■ BRANO DI TESTO:
N. 02830/2017 REG.RIC.



REPUBBLICA ITALIANA

IN NOME DEL POPOLO ITALIANO

Il Tribunale Amministrativo Regionale della Campania

(Sezione Seconda)

ha pronunciato la presente

SENTENZA

sul ricorso numero di registro generale 2830 del 2017, proposto da
ANNA STORNO BOCCIA, rappresentata e difesa dall’Avv. Paolo Giugliano, con il quale è elettivamente domiciliata in Napoli alla Via F. Petrarca n. 35 presso lo studio dell’Avv. Elena Pisa;

contro

COMUNE DI STRIANO, rappresentato e difeso dall’Avv. Francesco D’Avino, presso il cui studio è elettivamente domiciliato in Napoli alla Via Toledo n. 242;

per l'annullamento

a) dell’ordinanza dirigenziale del Comune di Striano n. 19 del 2 maggio 2017, recante l’ingiunzione di ripristino della destinazione d’uso risultante dal certificato di agibilità prot. n. 5495 del 16 giugno 2016;

b) della comunicazione di avvio del procedimento di ingiunzione di ripristino prot. n. 739 del 27 gennaio 2017;

c) della disposizione dirigenziale del Comune di Striano prot. n. 7315 del 22 agosto 2016, recante la sospensione dell’intervento di cambio di destinazione d’uso di cui alla CILA (Comunicazione Inizio Lavori Asseverata) dell’11 luglio 2016 e alla SCA (Segnalazione Certificata di Agibilità) del 28 luglio 2016;

d) di ogni atto presupposto, successivo o comunque connesso all’ordinanza di ripristino di cui sopra.


Visti il ricorso e i relativi allegati;

Visto l’atto di costituzione in giudizio dell’amministrazione resistente;

Viste le memorie difensive;

Visti tutti gli atti della causa;

Relatore nell'udienza pubblica del giorno 5 giugno 2018 il dott. Carlo Dell'Olio e uditi per le parti i difensori come specificato nel verbale;

Ritenuto e considerato in fatto e diritto quanto segue.

■ ESERCIZIO BREVE:
Riporta dalla sentenza del TAR il passo che va da "Visto l’atto di" fino a "diritto quanto segue.", quest'ultimo compreso, senza cambiare nulla.

■ DATI FORNITI:
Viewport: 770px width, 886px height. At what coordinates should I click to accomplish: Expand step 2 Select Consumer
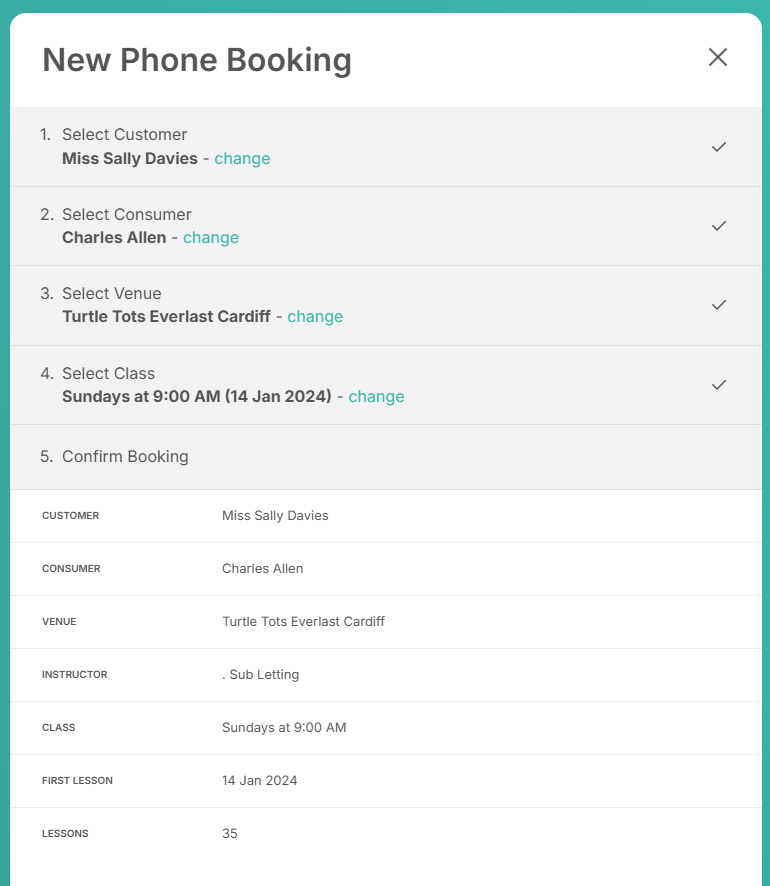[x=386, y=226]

* * *

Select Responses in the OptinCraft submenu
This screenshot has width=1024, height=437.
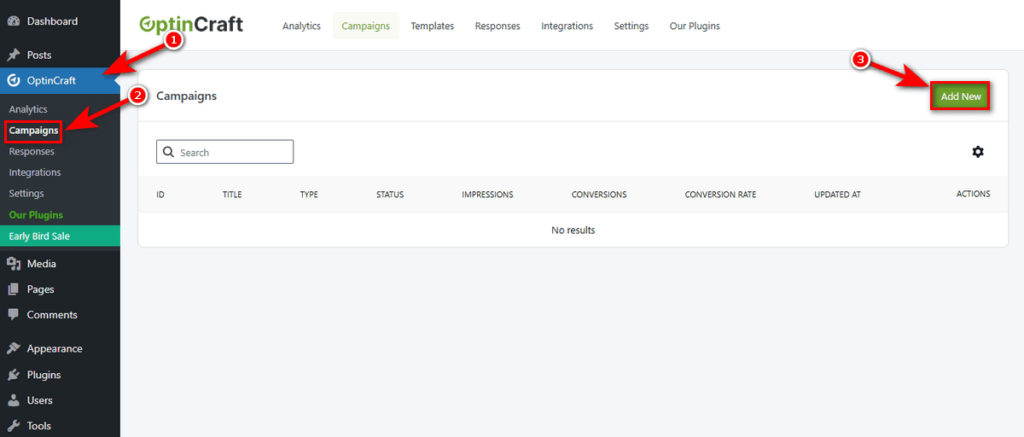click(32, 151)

■ COMPITO SVOLTO:
Visto l’atto di costituzione in giudizio dell’amministrazione resistente;

Viste le memorie difensive;

Visti tutti gli atti della causa;

Relatore nell'udienza pubblica del giorno 5 giugno 2018 il dott. Carlo Dell'Olio e uditi per le parti i difensori come specificato nel verbale;

Ritenuto e considerato in fatto e diritto quanto segue.